Meeting Eager Audiences
Since mid-February, in probing weekly reports from our Choke Point: China series, Circle of Blue and the China Environment Forum of the Washington-based Woodrow Wilson International Center for Scholars have for the first time revealed the increasingly fierce competition between energy and water that threatens to upend China’s progress.
In late March, the two organizations arrived in Beijing for the start of a 16-day trip that took three reporters from Circle of Blue and two researchers from the China Environment Forum to Beijing and Shanghai in eastern China and then to Chengdu and Yinchuan, in the nation’s south and west. The tour, supported by the Energy Foundation and Vermont Law School, also included Adam Moser, the China Environment Fellow at Vermont Law School, who joined us at events in Beijing and Shanghai.

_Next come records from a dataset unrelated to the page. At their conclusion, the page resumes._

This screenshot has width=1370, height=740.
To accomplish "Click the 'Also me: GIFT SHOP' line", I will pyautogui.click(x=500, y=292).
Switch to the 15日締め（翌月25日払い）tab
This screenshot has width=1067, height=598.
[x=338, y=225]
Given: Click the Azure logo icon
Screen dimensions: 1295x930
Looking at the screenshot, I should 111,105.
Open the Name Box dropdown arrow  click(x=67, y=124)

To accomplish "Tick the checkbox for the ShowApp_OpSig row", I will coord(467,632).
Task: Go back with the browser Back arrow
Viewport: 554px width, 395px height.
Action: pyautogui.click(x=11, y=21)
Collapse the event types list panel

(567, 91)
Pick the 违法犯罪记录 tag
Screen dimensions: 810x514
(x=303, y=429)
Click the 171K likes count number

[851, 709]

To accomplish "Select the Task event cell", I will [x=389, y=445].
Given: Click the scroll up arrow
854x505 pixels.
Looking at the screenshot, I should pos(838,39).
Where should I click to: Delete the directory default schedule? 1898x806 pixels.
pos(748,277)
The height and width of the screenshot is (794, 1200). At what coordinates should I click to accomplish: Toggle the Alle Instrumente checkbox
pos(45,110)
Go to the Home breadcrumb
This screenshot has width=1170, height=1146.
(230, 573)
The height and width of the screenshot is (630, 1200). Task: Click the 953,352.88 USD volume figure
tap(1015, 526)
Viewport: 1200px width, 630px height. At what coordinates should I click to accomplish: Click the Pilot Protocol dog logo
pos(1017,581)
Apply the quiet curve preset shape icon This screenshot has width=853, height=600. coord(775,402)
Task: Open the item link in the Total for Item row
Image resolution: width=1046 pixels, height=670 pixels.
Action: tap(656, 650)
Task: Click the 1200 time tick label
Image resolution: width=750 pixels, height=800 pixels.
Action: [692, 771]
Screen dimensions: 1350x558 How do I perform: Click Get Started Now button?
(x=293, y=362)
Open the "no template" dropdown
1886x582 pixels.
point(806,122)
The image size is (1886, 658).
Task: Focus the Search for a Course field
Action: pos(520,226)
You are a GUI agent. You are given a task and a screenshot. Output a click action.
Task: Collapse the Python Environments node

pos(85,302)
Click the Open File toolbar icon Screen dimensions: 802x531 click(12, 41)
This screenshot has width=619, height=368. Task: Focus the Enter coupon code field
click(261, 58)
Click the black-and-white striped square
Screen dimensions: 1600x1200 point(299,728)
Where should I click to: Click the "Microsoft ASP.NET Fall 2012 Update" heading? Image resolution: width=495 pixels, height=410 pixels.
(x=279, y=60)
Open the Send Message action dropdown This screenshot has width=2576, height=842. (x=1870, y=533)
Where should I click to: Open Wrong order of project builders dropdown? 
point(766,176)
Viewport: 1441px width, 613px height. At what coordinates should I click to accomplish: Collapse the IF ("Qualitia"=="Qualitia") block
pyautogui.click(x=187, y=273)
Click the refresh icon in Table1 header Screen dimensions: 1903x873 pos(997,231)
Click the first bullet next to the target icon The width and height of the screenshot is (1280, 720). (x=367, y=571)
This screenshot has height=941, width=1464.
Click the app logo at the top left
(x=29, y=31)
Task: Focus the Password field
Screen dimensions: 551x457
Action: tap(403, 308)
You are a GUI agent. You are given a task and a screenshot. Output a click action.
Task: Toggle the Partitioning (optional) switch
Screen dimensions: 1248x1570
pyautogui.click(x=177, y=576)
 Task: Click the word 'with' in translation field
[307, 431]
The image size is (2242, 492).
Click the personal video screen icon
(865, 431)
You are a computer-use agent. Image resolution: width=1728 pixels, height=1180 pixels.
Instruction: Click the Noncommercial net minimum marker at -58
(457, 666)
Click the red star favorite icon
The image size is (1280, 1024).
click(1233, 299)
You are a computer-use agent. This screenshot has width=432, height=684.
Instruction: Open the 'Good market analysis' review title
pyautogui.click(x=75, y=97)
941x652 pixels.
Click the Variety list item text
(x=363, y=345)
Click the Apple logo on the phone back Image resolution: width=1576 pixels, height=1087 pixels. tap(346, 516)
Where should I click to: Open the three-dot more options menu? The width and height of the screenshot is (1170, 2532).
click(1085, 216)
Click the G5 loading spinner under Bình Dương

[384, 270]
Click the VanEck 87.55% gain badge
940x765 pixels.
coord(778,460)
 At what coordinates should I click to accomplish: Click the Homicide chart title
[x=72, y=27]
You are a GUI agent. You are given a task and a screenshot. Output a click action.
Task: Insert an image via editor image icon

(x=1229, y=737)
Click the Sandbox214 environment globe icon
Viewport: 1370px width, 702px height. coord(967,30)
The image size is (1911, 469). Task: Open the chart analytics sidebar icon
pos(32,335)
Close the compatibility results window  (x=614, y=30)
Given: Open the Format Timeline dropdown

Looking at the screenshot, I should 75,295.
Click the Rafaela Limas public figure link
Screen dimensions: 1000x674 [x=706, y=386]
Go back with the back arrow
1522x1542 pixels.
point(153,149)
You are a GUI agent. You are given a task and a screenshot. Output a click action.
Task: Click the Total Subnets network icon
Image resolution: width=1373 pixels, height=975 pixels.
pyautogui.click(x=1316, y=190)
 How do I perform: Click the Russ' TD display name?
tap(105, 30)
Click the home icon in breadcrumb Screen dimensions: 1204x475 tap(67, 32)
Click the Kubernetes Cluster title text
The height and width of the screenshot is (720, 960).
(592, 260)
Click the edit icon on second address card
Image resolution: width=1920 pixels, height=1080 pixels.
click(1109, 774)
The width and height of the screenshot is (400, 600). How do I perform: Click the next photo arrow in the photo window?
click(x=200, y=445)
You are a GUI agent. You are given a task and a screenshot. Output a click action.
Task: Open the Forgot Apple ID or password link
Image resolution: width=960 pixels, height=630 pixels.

Much of our time was spent describing the project findings to gatherings of academics, business leaders, scientists, environmental NGO staffers, students and diplomats. Some groups—like the April 11 meeting with environmental leaders at the Conservation International office in Beijing—were small enough to fit around a conference table. The largest event was at Ningxia University, which was attended by 1,100 students and faculty members.
Our itinerary also included meetings with American diplomats at the U.S. Embassy in Beijing, with scientists, faculty, and students at the Shanghai Academy of Environmental Sciences and Tsinghua University, and with leaders of the Institute of Water Resources and Hydropower Research, a think tank of the Ministry of Water Resources, the national government agency that oversees China’s freshwater reserves.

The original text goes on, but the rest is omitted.